The Global Disaster Alert and Coordination System calls for more coordination
From 12-13 November 2013, the Global Disaster Alert and Coordination System (GDACS), a cooperation framework under the UN umbrella, met in Brussels to draw up benchmarks that regional crisis centres can use to improve coordination. There are eight regional crisis centres in the world and also two global crisis centres run by the UN, which compile, analyse and share information in the early days of a disaster, sending out alerts and providing needs to aid humanitarian responders and maps of affected areas. However, it is crucial to improve coordination among the centres.
According to officials from the ERCC, global crises and disaster management lacks formal set of rules that regulates the procedures and standards of interaction between national and international authorities during crises. “There are no formal international procedures or standards to ensure how crisis centres would interact in a crisis” Thomas Peter, manager of the ERCC and the GDACS secretariat says, “harmonized performance standards for national and regional crisis centres would significantly improve the quality and timeliness of information analysis in support of decision-making in emergency response”. For this purpose, the benchmarks drawn up in Brussels constitute the first steps towards preparing for a crisis that would require a global response.

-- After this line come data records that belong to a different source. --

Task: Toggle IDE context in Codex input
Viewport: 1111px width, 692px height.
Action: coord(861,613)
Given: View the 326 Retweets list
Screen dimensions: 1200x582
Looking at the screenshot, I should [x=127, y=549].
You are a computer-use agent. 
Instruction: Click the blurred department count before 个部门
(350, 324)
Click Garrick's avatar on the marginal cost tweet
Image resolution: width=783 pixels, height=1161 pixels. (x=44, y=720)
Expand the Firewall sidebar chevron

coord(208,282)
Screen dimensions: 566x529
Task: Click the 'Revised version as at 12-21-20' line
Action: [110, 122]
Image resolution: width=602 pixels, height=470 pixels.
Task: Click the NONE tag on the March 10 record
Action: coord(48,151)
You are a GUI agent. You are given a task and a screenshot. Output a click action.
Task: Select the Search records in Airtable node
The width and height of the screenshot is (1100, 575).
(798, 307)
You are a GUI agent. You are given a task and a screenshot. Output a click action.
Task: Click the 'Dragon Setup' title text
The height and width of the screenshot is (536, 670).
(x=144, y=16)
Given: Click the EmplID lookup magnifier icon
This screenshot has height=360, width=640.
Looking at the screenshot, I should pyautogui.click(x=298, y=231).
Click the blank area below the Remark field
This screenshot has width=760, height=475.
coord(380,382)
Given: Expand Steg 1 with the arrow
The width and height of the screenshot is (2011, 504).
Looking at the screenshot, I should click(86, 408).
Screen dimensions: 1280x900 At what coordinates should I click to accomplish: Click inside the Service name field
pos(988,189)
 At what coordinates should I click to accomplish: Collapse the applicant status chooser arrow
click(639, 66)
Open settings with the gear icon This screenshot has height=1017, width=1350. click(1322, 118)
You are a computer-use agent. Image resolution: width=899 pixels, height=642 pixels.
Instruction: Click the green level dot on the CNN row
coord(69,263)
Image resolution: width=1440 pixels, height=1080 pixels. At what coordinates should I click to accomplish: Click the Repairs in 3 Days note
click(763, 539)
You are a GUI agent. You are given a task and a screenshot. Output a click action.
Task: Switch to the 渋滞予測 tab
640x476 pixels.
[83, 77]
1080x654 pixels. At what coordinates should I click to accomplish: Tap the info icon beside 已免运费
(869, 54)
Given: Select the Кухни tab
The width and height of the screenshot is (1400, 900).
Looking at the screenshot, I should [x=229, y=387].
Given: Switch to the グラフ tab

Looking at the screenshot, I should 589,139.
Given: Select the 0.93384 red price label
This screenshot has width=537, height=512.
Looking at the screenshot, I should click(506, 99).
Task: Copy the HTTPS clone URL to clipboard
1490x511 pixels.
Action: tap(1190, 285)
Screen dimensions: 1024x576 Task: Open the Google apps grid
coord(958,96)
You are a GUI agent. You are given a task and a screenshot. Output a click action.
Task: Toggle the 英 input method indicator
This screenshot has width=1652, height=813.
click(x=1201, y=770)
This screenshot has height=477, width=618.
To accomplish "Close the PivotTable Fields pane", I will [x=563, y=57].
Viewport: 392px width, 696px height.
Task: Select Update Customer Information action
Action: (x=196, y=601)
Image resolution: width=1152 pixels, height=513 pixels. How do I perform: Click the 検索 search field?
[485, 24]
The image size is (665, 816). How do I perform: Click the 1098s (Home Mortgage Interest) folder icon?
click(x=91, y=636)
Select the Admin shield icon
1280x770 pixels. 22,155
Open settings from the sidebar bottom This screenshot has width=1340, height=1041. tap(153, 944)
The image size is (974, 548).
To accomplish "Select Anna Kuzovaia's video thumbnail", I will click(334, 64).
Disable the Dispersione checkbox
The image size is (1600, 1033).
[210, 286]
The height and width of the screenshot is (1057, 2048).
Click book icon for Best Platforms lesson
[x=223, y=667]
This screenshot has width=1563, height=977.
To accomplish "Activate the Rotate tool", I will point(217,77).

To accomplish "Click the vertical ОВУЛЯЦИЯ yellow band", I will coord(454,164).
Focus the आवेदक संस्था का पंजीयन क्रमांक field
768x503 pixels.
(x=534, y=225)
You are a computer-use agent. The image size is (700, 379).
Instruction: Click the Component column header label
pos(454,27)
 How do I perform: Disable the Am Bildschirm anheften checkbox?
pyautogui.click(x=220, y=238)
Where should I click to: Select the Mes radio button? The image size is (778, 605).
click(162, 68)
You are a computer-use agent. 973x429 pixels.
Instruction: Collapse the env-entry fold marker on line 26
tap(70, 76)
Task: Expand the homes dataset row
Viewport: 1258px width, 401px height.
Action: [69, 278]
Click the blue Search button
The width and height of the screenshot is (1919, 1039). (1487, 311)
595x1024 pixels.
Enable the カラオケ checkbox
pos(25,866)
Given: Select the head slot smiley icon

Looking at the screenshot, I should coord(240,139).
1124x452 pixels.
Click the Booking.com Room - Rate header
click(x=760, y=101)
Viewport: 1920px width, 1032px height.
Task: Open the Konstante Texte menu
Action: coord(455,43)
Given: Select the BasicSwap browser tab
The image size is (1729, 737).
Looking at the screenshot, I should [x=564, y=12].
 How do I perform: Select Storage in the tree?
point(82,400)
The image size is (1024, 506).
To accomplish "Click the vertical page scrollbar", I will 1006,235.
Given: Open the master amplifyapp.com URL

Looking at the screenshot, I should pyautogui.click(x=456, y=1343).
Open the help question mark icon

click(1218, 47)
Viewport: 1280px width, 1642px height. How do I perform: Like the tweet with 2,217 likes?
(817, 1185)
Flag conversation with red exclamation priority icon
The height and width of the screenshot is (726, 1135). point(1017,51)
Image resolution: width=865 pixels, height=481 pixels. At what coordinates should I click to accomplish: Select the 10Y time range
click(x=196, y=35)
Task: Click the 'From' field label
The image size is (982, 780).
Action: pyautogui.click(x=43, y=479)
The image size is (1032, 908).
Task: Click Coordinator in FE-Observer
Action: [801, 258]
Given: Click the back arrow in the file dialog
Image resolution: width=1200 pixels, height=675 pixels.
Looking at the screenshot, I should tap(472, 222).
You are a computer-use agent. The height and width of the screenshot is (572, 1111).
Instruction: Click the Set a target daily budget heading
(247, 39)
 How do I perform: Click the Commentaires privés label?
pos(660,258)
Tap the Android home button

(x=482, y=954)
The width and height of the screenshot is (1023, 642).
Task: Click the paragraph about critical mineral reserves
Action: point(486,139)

Another aim is to build more regional crisis centres in Latin America and Africa, since there are currently none in these regions, in order to facilitate their preparedness and coordination of disaster response. The meeting also presented new tools that could be use to upload and analyse information as a crisis unfolds such as Asign and SARWeather. One of the sessions covered the use of crowd-sourced information gathered through social media, although some of the attendees were skeptical about its quality.